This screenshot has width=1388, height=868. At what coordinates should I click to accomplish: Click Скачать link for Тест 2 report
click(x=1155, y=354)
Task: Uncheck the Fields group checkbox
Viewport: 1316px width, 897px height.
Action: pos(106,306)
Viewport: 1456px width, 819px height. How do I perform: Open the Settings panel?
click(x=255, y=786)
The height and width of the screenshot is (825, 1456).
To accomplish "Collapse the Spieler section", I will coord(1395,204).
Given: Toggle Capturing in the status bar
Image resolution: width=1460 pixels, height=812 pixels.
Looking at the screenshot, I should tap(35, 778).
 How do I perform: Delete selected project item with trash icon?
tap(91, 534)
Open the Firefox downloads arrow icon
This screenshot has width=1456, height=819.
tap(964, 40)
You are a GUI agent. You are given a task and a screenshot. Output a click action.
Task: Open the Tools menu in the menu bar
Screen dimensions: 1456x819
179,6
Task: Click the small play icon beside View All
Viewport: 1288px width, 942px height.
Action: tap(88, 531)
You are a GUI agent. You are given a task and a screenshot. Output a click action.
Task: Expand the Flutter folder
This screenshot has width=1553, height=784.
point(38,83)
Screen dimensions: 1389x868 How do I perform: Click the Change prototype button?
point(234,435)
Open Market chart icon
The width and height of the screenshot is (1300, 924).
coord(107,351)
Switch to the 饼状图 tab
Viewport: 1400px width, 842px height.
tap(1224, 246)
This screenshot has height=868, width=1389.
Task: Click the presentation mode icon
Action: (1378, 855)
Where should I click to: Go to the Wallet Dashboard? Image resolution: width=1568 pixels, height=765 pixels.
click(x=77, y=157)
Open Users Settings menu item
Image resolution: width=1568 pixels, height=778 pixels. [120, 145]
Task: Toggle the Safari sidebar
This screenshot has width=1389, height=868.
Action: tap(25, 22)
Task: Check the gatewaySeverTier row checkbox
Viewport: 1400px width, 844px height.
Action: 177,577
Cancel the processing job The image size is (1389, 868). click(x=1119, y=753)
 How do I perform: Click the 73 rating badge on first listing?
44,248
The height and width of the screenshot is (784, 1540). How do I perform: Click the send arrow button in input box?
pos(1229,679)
_ _ _
Instructions to follow
Nothing but a number should be given for this: how many lines in the entries above contain "checkbox"?

Written solution
2